1. IN JUST ONE SENTENCE, WHAT IS YOUR PURPOSE IN LIFE? To be an empathetic and honorable leader for my family and for the mitochondrial disease patient community
2. WHAT IS SOMETHING YOU WANT TO ACCOMPLISH BEFORE YOU “EXPIRE?” It is my wish to one day get a full night’s sleep. Ha ha! Having three children and my youngest with mitochondrial disease, I haven’t slept through the night in ten years! Seriously though, I want to visit Spain with my husband. We’re both hopeless romantics.
3. IF YOU COULD MEET WITH ANYONE (ALIVE), WHO WOULD IT BE AND WHAT WOULD YOU ASK THEM? I would want to meet Ellen DeGeneres, and I would ask her to have me on her show to talk about mitochondrial disease!
4. WHAT WOULD THE TITLE OF YOUR BOOK BE? Well, I actually just published my first book in March of this year through Woodbine House, “Living Well with Mitochondrial Disease.” It was a labor of love for the adults and children and their families who are struggling with mitochondrial disease. If I could muster the energy to write another book, it would be about what it’s like to be a working, juggling, loving, special needs mom and tireless advocate.
5. WHO WOULD PLAY YOU, IN A MOVIE ABOUT YOUR LIFE? Susan Sarandon. I love how she is both strong and gentle.
6. WHAT IS A BELIEF THAT IS CORE TO YOUR BEING? Do the right thing. Always!

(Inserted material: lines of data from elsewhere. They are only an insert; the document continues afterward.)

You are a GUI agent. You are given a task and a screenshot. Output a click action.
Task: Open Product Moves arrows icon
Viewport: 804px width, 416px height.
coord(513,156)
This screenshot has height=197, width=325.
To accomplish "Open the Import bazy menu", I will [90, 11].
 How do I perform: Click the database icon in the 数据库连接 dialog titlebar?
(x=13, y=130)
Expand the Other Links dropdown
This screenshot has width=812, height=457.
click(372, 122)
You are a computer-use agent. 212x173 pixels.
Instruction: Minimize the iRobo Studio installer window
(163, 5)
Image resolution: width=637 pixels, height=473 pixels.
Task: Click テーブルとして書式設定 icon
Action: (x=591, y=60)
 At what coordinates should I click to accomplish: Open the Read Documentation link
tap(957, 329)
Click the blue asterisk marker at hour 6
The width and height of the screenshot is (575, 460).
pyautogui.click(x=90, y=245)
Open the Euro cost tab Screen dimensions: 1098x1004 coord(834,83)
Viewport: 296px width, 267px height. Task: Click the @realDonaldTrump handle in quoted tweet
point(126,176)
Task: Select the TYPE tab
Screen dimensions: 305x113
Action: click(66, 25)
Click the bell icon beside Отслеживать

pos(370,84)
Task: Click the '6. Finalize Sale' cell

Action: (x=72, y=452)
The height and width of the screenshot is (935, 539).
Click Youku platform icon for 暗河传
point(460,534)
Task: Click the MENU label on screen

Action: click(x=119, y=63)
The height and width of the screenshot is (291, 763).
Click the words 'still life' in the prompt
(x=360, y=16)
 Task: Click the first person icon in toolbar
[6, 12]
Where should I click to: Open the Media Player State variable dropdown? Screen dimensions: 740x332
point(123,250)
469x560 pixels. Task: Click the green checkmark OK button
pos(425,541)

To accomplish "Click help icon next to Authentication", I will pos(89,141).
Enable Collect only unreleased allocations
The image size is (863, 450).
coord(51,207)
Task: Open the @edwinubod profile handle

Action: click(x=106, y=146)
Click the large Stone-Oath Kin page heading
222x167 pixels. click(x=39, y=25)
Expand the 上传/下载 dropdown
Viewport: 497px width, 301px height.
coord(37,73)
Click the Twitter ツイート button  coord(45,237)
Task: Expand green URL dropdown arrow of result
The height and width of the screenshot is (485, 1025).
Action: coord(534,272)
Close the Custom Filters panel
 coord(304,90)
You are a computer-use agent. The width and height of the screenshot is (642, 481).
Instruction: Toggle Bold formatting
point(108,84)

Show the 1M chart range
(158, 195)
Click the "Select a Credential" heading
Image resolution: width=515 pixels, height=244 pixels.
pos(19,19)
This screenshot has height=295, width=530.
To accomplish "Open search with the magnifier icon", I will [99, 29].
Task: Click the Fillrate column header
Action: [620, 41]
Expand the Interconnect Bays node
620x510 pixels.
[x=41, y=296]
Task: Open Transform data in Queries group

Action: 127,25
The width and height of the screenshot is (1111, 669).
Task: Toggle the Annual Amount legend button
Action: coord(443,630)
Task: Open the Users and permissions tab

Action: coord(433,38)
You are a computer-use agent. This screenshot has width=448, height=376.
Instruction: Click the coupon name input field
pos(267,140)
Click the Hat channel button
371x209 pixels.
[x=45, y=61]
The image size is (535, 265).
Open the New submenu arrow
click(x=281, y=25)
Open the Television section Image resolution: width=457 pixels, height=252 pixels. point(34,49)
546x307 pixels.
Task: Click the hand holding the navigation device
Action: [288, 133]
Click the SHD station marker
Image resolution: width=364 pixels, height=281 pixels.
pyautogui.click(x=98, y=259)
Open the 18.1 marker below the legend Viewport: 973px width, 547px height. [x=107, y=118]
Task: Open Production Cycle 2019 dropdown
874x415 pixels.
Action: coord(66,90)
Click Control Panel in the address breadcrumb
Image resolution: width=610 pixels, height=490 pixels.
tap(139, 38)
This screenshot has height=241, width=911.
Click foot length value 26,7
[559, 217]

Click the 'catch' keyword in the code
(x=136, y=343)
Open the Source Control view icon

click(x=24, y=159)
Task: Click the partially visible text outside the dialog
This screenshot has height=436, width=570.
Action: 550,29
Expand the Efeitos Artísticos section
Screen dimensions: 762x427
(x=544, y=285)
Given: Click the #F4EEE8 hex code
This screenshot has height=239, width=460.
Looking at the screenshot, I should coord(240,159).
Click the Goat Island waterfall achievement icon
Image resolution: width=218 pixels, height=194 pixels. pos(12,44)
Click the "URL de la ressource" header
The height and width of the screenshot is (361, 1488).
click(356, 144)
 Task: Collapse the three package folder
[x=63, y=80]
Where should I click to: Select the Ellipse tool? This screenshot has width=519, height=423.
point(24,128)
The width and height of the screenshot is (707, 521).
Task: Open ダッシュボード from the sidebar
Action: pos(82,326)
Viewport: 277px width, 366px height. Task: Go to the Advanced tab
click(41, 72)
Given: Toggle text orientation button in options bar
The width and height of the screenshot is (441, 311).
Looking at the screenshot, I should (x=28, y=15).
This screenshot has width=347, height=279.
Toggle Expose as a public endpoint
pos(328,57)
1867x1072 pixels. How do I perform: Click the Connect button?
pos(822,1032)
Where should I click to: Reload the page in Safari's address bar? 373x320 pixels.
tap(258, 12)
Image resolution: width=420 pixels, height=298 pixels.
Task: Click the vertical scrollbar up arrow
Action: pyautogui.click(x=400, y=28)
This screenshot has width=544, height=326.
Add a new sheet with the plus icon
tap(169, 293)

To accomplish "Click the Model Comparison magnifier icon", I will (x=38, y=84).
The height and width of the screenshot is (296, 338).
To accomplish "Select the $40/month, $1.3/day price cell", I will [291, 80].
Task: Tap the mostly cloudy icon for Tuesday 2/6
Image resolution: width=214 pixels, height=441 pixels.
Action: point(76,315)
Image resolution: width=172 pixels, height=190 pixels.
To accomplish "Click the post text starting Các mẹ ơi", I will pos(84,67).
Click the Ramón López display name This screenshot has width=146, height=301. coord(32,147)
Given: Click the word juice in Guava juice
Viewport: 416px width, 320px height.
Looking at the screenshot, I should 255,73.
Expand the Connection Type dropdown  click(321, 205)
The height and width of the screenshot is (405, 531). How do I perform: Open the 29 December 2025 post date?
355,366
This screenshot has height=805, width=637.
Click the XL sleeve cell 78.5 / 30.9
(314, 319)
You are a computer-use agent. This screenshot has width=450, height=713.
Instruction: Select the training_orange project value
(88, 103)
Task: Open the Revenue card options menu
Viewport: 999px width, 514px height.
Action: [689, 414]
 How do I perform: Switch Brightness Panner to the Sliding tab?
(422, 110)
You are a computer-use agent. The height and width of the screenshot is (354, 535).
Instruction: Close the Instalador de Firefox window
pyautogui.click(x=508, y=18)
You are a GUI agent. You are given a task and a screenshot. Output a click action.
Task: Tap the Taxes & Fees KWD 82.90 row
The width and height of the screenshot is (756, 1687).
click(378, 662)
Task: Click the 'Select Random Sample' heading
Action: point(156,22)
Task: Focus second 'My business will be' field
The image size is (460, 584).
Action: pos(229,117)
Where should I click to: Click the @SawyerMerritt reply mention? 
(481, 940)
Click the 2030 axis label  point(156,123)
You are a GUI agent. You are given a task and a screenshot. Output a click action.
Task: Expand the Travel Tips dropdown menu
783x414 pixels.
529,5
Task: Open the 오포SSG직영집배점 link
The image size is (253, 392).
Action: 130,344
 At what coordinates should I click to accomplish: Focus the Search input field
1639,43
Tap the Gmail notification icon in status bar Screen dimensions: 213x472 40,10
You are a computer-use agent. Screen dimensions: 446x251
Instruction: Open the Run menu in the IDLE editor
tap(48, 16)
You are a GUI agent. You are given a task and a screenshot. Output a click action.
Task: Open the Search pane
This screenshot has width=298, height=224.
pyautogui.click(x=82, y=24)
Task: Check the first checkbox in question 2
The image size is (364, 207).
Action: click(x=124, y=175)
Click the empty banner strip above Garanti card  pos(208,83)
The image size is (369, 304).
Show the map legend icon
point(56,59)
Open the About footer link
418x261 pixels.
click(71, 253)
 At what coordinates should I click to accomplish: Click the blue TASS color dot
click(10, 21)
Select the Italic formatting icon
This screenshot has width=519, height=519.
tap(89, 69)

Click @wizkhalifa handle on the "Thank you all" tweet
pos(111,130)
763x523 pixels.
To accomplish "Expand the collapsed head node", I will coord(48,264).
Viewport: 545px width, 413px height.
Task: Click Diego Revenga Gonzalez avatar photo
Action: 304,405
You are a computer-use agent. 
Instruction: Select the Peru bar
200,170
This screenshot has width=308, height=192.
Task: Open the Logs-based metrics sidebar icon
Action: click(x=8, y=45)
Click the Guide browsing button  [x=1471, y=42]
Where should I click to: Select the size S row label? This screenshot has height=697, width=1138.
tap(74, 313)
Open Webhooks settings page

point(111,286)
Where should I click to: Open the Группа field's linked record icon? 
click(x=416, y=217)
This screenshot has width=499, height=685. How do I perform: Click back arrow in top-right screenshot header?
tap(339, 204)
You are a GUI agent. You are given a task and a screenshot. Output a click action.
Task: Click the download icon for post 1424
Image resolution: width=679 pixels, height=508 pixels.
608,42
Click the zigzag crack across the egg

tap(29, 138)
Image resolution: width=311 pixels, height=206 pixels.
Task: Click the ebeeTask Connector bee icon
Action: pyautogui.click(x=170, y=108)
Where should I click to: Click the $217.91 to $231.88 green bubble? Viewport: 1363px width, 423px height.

7. WHO ARE YOUR HEROES? Every parent who faces adversity and fear with dignity and grace. We, the parents of children with devastating chronic illnesses, are a silent but incredibly strong group who are diligent, patient, perseverant, and optimistic. We don’t complain about soccer practice or petty fights with our families. Parents of children who have devastating chronic illnesses have to learn to accept the worst fate imaginable – that your child may die – and then keep living life while being an example of strength, moderation and joy for your child and your family.
8. IF YOU WEREN’T DOING THIS, WHAT WOULD YOU BE DOING? I would be running my own business of some kind: selling and marketing coffee or cheese or smoothies or something. I’m a total foodie and entrepreneur at heart.
9. TELL US SOMETHING SURPRISING ABOUT YOURSELF. I was a corporate trainer for Dale Carnegie before I got a second degree in nursing and a Master’s in public health. I loved going into companies and leading workshops on attitude, public speaking and stress management. The experience has served me well in my life now as a leader in the arena of mitochondrial medicine.
10. WHAT QUESTION DO YOU WISH I HAD ASKED? What is mitochondrial disease? Since I, as a nurse, didn’t know what this disorder was before my daughter was diagnosed, I find it so important to raise awareness. Mitochondrial disease is a non-curable neurodegenerative disorder that occurs when the cell’s power plants (the mitochondria) cannot make enough energy for the body’s organs to function properly. In my daughter Eva’s case, she cannot walk, she is very developmentally, physically and cognitively disabled. However, she is happy and a blessing to us! For some people, mitochondrial disease is “invisible” on the outside, but their lives are very compromised by disabling fatigue, weakness and medical complications. Adults, children, babies, teens, boys, girls – anyone can be born with or develop mitochondrial disease. Mito is related to other neurodegenerative diseases, such as Alzheimer’s, Parkinson’s and diabetes.